→ Task to complete:
Please print the material from the line that contains "2066x1496 pixels." through the line that contains "pyautogui.click(x=150, y=424)", reproducing each line without changes and leaving out everything else.

→ Material provided:
--- --- ---

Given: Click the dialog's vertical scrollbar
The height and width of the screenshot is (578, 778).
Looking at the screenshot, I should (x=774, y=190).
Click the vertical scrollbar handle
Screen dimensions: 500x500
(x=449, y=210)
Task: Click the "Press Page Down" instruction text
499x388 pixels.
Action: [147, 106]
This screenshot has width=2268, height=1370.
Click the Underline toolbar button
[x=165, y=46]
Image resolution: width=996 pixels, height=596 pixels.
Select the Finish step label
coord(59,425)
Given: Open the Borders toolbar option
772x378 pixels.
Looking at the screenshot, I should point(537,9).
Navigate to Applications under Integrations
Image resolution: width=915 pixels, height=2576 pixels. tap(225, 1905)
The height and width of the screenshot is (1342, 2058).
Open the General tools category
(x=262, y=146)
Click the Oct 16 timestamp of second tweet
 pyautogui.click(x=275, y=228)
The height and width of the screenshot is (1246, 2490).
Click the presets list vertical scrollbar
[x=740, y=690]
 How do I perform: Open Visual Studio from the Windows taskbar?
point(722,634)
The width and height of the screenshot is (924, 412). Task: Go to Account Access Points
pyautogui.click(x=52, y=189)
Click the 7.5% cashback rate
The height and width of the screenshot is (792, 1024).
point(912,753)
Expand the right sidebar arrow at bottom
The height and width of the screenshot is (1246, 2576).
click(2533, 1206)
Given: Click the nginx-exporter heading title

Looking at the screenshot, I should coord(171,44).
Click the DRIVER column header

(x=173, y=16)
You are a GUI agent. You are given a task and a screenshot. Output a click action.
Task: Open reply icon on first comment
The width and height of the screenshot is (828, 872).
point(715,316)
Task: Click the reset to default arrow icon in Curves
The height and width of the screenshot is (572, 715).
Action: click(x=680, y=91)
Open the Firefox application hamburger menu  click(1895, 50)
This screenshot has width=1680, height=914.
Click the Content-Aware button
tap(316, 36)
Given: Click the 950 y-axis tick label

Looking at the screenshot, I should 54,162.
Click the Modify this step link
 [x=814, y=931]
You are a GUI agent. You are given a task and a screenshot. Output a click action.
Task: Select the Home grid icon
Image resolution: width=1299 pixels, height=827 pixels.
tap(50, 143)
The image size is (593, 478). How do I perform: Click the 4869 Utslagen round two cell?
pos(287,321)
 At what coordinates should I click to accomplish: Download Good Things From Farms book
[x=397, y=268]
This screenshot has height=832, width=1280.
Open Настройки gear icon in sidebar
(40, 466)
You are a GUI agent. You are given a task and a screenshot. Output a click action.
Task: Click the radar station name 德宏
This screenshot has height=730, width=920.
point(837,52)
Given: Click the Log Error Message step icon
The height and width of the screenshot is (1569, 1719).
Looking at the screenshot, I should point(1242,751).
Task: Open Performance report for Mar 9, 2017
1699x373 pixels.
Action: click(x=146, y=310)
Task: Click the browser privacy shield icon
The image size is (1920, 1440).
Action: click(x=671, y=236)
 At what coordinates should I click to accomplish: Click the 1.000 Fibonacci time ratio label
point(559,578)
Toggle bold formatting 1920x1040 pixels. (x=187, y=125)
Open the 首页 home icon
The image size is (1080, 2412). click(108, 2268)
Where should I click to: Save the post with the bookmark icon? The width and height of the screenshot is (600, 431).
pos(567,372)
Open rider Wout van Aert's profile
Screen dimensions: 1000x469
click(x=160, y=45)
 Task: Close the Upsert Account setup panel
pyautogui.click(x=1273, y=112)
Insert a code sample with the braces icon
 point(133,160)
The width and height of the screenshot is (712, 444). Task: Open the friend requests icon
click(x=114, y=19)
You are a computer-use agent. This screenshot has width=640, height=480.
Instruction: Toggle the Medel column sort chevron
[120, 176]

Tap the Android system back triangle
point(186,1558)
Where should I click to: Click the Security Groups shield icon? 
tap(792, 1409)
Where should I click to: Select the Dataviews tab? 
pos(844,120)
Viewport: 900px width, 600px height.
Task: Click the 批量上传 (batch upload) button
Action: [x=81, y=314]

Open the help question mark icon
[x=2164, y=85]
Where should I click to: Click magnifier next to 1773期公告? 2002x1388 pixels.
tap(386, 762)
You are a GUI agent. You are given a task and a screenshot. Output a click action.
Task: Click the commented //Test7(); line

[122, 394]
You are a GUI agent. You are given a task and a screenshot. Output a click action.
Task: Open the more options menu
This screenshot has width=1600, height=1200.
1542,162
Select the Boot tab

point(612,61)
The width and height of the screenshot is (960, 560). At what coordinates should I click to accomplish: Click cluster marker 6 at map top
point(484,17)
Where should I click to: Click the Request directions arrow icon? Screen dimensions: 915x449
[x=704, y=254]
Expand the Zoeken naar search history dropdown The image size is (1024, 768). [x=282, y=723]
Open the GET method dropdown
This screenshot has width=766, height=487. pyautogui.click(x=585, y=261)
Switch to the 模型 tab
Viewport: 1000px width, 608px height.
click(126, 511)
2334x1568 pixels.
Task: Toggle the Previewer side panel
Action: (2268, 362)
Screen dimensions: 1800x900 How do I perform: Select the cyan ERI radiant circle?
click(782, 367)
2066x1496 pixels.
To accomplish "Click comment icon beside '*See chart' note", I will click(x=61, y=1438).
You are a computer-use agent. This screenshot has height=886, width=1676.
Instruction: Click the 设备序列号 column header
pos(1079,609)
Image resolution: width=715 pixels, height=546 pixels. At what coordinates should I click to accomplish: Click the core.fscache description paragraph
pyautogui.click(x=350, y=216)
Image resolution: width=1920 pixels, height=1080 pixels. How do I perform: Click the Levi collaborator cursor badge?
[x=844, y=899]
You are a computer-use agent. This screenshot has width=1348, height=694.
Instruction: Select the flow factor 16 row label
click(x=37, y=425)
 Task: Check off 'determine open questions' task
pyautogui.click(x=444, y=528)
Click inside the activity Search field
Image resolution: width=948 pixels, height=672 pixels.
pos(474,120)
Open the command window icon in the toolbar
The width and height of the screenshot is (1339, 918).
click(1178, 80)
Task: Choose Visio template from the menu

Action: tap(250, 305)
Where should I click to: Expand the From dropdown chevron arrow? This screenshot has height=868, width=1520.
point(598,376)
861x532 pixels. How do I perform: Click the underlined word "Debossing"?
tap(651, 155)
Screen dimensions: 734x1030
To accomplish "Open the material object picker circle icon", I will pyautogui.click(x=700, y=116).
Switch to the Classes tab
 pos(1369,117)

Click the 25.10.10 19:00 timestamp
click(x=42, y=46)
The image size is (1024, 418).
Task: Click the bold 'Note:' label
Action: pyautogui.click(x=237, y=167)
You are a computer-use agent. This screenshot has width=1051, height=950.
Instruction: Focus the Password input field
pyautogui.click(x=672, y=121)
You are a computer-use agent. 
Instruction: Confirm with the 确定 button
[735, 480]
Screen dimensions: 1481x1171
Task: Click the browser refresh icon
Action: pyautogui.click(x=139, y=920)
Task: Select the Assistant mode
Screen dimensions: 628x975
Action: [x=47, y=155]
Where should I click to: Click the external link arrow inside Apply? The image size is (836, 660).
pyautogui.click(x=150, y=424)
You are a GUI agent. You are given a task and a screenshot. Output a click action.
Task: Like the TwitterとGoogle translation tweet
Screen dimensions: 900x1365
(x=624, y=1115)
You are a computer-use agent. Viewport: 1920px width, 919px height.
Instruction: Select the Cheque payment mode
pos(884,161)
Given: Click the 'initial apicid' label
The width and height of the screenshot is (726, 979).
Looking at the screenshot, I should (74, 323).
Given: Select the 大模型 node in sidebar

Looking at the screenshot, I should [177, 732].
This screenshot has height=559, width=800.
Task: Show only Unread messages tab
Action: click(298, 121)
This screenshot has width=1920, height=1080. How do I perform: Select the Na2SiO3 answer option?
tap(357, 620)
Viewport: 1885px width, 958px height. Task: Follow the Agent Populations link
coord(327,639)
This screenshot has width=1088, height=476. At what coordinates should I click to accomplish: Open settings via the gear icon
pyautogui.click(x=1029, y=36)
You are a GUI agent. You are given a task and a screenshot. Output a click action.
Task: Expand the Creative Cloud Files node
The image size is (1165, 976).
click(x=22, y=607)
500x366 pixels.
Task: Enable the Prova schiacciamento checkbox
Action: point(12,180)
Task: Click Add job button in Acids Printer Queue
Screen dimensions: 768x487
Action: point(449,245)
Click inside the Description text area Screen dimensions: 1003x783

--- --- ---

→ Response:
2066x1496 pixels.
To accomplish "Click comment icon beside '*See chart' note", I will click(x=61, y=1438).
You are a computer-use agent. This screenshot has height=886, width=1676.
Instruction: Click the 设备序列号 column header
pos(1079,609)
Image resolution: width=715 pixels, height=546 pixels. At what coordinates should I click to accomplish: Click the core.fscache description paragraph
pyautogui.click(x=350, y=216)
Image resolution: width=1920 pixels, height=1080 pixels. How do I perform: Click the Levi collaborator cursor badge?
[x=844, y=899]
You are a computer-use agent. This screenshot has width=1348, height=694.
Instruction: Select the flow factor 16 row label
click(x=37, y=425)
 Task: Check off 'determine open questions' task
pyautogui.click(x=444, y=528)
Click inside the activity Search field
Image resolution: width=948 pixels, height=672 pixels.
pos(474,120)
Open the command window icon in the toolbar
The width and height of the screenshot is (1339, 918).
click(1178, 80)
Task: Choose Visio template from the menu

Action: tap(250, 305)
Where should I click to: Expand the From dropdown chevron arrow? This screenshot has height=868, width=1520.
point(598,376)
861x532 pixels. How do I perform: Click the underlined word "Debossing"?
tap(651, 155)
Screen dimensions: 734x1030
To accomplish "Open the material object picker circle icon", I will pyautogui.click(x=700, y=116).
Switch to the Classes tab
 pos(1369,117)

Click the 25.10.10 19:00 timestamp
click(x=42, y=46)
The image size is (1024, 418).
Task: Click the bold 'Note:' label
Action: pyautogui.click(x=237, y=167)
You are a computer-use agent. This screenshot has width=1051, height=950.
Instruction: Focus the Password input field
pyautogui.click(x=672, y=121)
You are a computer-use agent. 
Instruction: Confirm with the 确定 button
[735, 480]
Screen dimensions: 1481x1171
Task: Click the browser refresh icon
Action: pyautogui.click(x=139, y=920)
Task: Select the Assistant mode
Screen dimensions: 628x975
Action: [x=47, y=155]
Where should I click to: Click the external link arrow inside Apply? The image size is (836, 660).
pyautogui.click(x=150, y=424)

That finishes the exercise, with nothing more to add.